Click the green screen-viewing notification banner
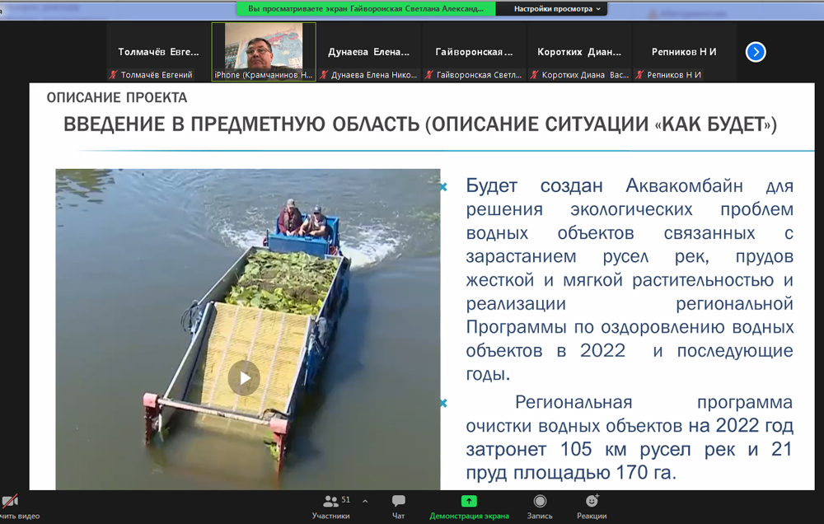Screen dimensions: 824x524 point(366,8)
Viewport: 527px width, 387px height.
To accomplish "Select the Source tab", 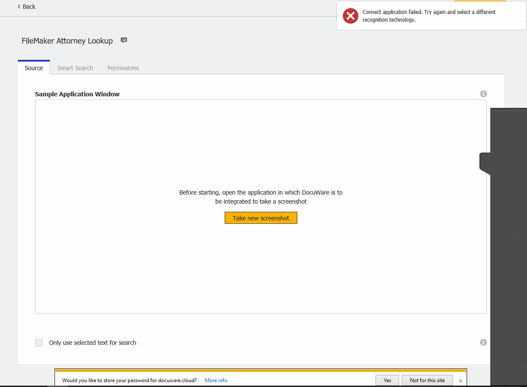I will [x=34, y=68].
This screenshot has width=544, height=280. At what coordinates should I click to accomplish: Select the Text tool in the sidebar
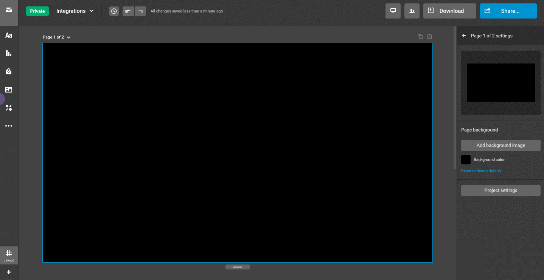click(9, 35)
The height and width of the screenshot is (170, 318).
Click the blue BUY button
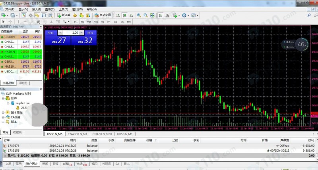click(90, 33)
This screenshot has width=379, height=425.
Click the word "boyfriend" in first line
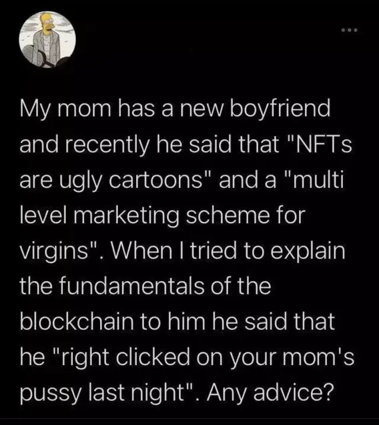280,110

## EXERCISE DIRECTIONS
Retype exactly the lines from the one containing "This screenshot has width=544, height=280." through the last line of the records above, both included, and leave out any pictures.

## EXPECTED OUTPUT
This screenshot has width=544, height=280. At what coordinates should I click to accomplish: Select the Text tool in the sidebar
click(9, 35)
The height and width of the screenshot is (170, 318).
Click the blue BUY button
click(90, 33)
This screenshot has width=379, height=425.
Click the word "boyfriend" in first line
280,110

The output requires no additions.